▶ PROMPT: Format the listing below as a JSON list of strings, from the line with "You are a GUI" through the end of the listing, one string per line. Skip blank lines and leave the pictures out.

▶ LISTED RECORDS:
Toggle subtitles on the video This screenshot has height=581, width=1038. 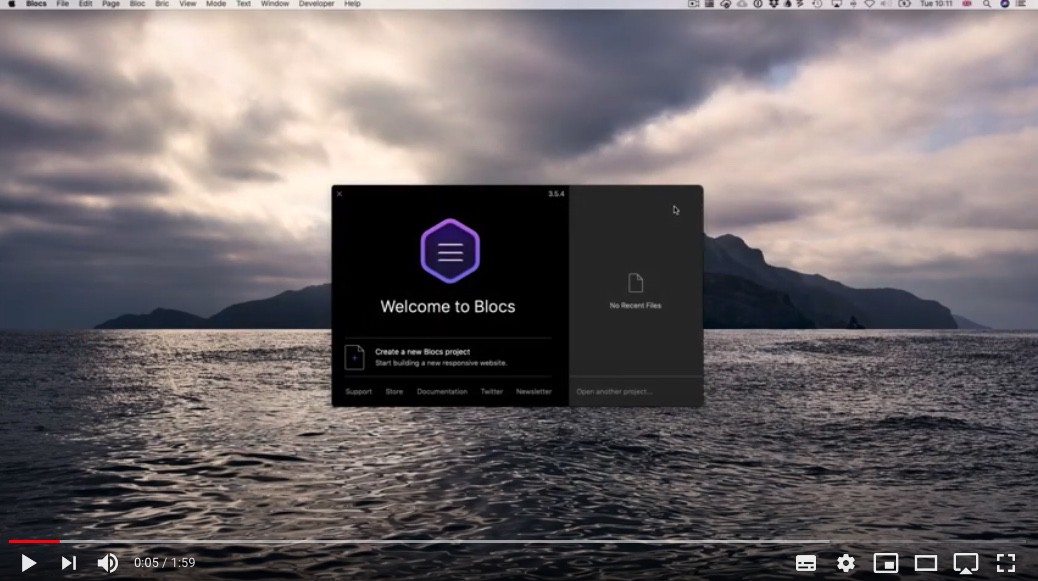[806, 563]
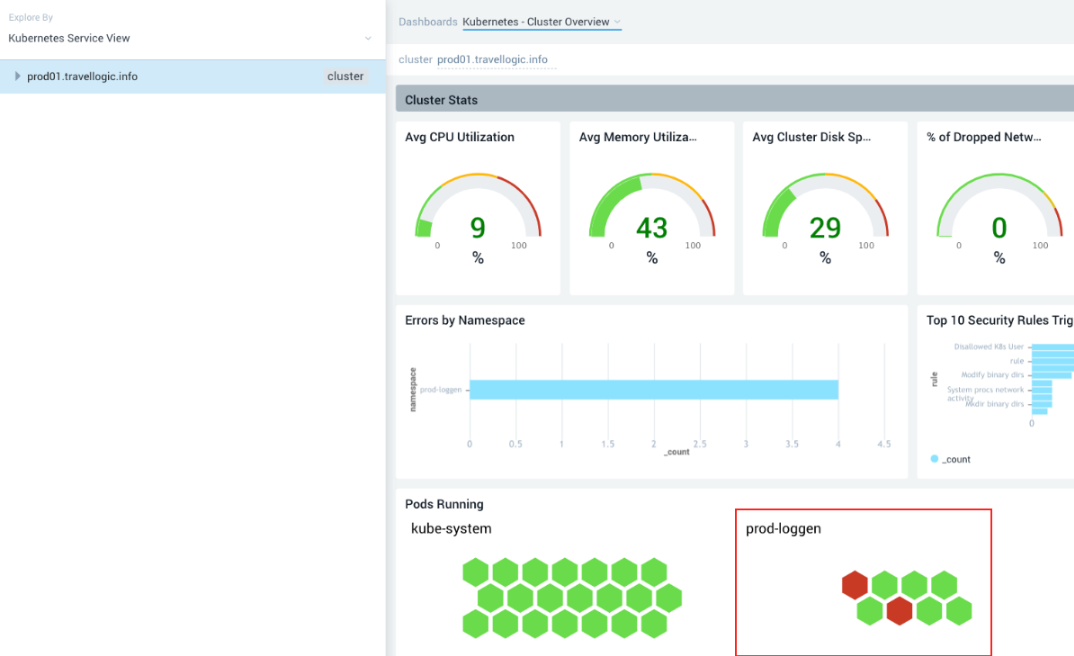Click the prod-loggen bar in Errors by Namespace
Viewport: 1074px width, 656px height.
click(x=653, y=389)
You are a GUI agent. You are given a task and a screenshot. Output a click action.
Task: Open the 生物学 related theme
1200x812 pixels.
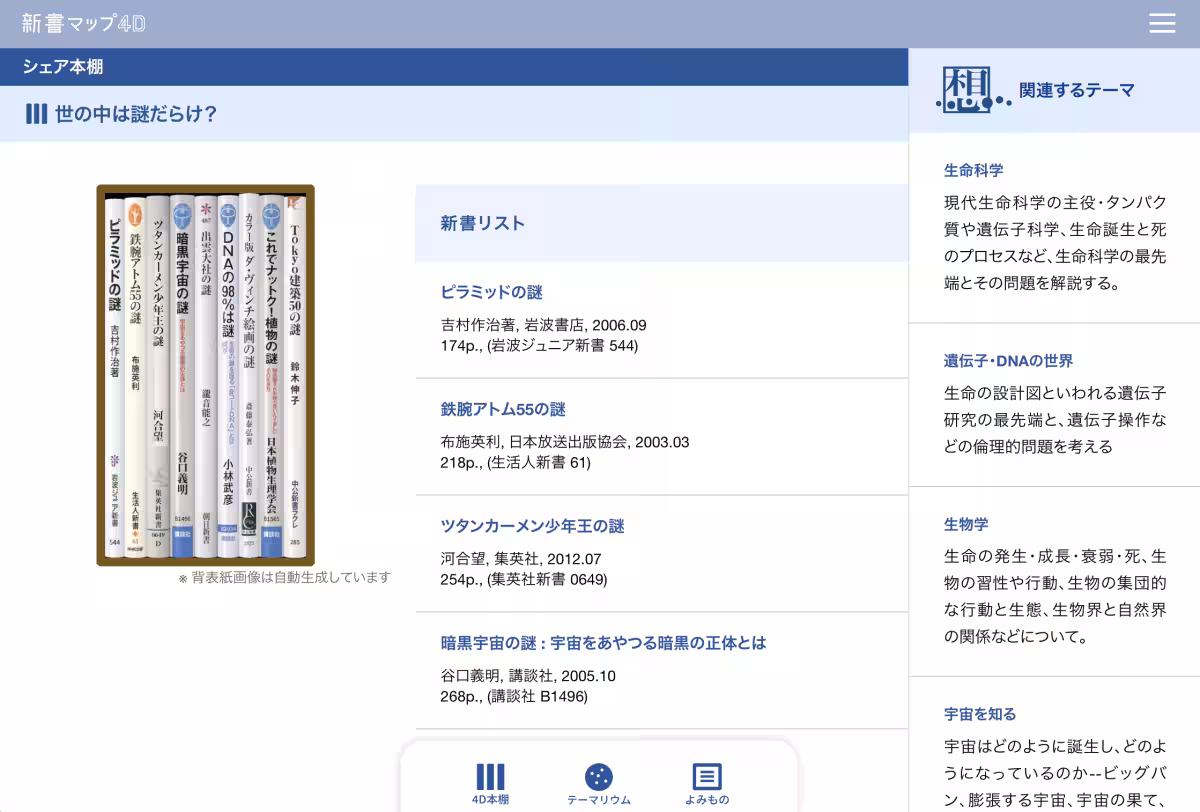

▶ TASK SOLUTION:
[
  "You are a GUI agent. You are given a task and a screenshot. Output a click action.",
  "Task: Open the 生物学 related theme",
  "1200x812 pixels."
]